The movie's palette is awash in blues, and for all Frank's globe-trotting brio, his emotions are tinged that melancholy color, too. As so often happens in Spielberg, the film's deepest core of feeling springs from the lost paradise of the nuclear family. Frank's whole life is an attempt to regain what's been lost—the family's big Cadillac, the house in New Rochelle, the mother who's moved on to another man, and, above all, the imaginary grandeur of a father who's been broken by the IRS. Spielberg is too dutiful ever to make anything purely as a lark, and like Road to Perdition, this is ultimately a saga about fathers and sons, although it tackles the subject far more touchingly than Sam Mendes' grandiose film (also from DreamWorks), which never stopped telling you that it was Very Important.

As Frank Sr., Christopher Walken has been asked, for the first time in years, to play a human being, and he delivers an elegantly poignant turn as a charismatic man with the soul of an artist—he'd rather cling to ebullient delusions than wallow in the sad failure that he knows is his destiny. Early on, he makes his son impersonate his chauffeur in an attempt to secure a bank loan, the kind of trick the kid admires and will later emulate to perfection. Frank Jr. adores his old man (in moments of deep emotion, he movingly calls him “Daddy”) and dreams of seeing him back on his pedestal. Yet such loyalties are never so simple.

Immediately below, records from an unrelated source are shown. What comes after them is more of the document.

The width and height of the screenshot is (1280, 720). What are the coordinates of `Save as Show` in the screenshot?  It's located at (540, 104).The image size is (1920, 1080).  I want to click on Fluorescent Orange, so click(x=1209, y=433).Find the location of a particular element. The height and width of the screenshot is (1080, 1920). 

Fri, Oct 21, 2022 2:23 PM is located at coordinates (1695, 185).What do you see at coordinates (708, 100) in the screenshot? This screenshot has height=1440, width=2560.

Frank is also drawn to that other father figure, dogged Carl Hanratty, whose most distinctive feature may be his fedora. Hanratty is all the things that Frank Sr. is not—dry, honest, unyielding, dull—but he's brought to life by Hanks, one of the rare superstars who still has the power to surprise us. His crafty line readings (in a strong Boston accent) and throwaway facial expressions make this boring FBI agent as enjoyable to watch as any con man.

Although it runs a quarter-hour too long—Spielberg himself can't escape treating his films as events—Catch Me If You Can is the director's lightest-hearted work since Raiders of the Lost Ark.And in recapturing an earlier sense of exuberance, it also marks the return from the living dead of Leonardo DiCaprio, who, before he washed up on The Beach as an international teen idol, was a screen actor to be reckoned with. A young-faced 28, he looks too old to be playing a 16-year-old kid, but what at first seems like miscasting eventually proves to be a smart choice, for part of Frank's success lies in looking older than he actually is. As an actor DiCaprio has long been known for his ardor, not to mention his tiresome self-seriousness, but working for Spielberg, he plays his scenes with a comic deftness I thought he didn't have in him. At once sweet and sly, naive and scheming, he makes Frank the most dashing teenage boy who ever flattered a girl in braces.